The Radetzky March by Johann Strauss I is probably one of the most famous pieces of all, because year after year it is played at the end of the Vienna Philharmonic’s New Year’s Concert, which is broadcast all over the world, and the audience is traditionally allowed to clap along. The Radetzky March was composed in the turbulent year of 1848, when (not only) in Vienna there was political unrest with those loyal to the emperor on one side and the revolutionaries on the other. Johann Strauss I took sides with the Emperor’s loyalists in this situation by composing a march in honor of Field Marshal Josef Wenzel Radetzky von Radetz, who had recaptured Lombardy for Austria in the summer of 1848. The Radetzky March was not originally intended as a military march, and its rousing effect is undisputed – but I cannot in good conscience leave unmentioned here the multi-layered moral problems that arise with its performance: First, Joseph Radetzky is responsible for the deaths of over 1000 Italians; second, the march is usually played in an arrangement by Leopold Weninger, who was a staunch National Socialist; and third, the whole world claps along with it – just imagine.

Note: This work belongs to the Classical Music Top 100.

4 Highlights from Strauss' Radetzky March

Highlight 1: "Tear-off"

Today, the Radetzky March is usually heard with an introductory drum solo. This was added later by the Nazi regime arranger Leopold Weninger, which is why I leave it unnoticed here. In the original, the Radetzky March begins with four introductory bars, a so-called “Tear-off.”

Highlight 2: Main melody

Then follows that melody which everyone knows (and which, by the way, Strauss used several times, entirely in keeping with the economic operation of Strauss’s “music factory”):

Highlight 3: Trio melody

The melody of the middle section (the so-called “Trio”) is characterized by yodeling woodwinds:

Highlight 4: Conclusion

And then it returns to the main part:

3 Questions and Answers about Strauss' Radetzky March

Question 1: Why did Johann Strauss compose the Radetzky March?

During the political unrest in the summer of 1848, Field Marshal Joseph Radetzky of Radetz had won an important military victory for Austria. Johann Strauss I then wrote the Radetzky March, expressing his support for those loyal to the Emperor.

Question 2: Why is the Radetzky March called like that?

The Radetzky March is called like that because it was dedicated to Field Marshal Joseph Radetzky von Radetz.

Question 3: Would there be alternatives to the Weninger arrangement?

Yes. For example, there would be arrangements by Johann Strauss III and the Viennese composer Max Schönherr. That Weninger’s arrangement is still mostly used is…remarkable.

2 Recommended Recordings of Strauss' Radetzky March

Recording 1: Vienna Philharmonic Orchestra, Georges Prêtre (live, 2010)

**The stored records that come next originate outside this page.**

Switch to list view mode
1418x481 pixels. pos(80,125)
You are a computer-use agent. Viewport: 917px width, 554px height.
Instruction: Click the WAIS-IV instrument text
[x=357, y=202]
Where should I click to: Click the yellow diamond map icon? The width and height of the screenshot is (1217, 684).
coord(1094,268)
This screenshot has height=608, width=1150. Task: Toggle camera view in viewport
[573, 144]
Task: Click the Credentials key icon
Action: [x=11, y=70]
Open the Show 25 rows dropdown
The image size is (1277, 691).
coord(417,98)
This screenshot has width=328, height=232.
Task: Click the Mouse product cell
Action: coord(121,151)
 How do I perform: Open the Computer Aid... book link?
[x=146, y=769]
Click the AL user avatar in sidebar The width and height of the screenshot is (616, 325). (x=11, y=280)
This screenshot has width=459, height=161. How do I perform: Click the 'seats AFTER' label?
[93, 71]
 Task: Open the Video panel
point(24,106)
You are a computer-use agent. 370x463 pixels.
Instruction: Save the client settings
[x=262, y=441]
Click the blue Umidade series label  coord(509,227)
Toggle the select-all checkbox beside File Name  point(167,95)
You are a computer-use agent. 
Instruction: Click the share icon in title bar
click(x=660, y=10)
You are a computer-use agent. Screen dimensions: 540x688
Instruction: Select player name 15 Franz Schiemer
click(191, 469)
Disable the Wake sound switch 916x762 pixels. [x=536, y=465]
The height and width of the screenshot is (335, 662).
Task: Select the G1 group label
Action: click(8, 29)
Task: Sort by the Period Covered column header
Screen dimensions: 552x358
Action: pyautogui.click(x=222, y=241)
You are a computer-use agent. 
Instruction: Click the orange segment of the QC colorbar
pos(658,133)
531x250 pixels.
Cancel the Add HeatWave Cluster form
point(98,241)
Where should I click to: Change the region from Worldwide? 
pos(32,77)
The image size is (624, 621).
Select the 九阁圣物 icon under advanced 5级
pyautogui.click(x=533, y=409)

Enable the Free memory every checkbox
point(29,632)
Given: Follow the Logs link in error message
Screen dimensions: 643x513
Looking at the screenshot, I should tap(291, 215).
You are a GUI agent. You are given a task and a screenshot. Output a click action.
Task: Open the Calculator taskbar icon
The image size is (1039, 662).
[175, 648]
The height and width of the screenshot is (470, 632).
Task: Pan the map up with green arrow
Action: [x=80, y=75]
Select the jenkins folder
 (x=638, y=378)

The list of recordings of the Radetzky March is long, sure. After all, a recording with the Vienna Philharmonic is added every year at New Year’s 😉 This one is from the legendary 2010 New Year’s Concert with French conductor Georges Prêtre:

Recording 2: Vienna Philharmonic, Herbert von Karajan (live, 1987)

Same orchestra, same place – just a different conductor, and a legend at that. The 1987 New Year’s Concert was conducted by Herbert von Karajan, who was already in poor health:

1 Quote about Strauss' Radetzky March

The Radetzky March without clapping is definitely a better piece.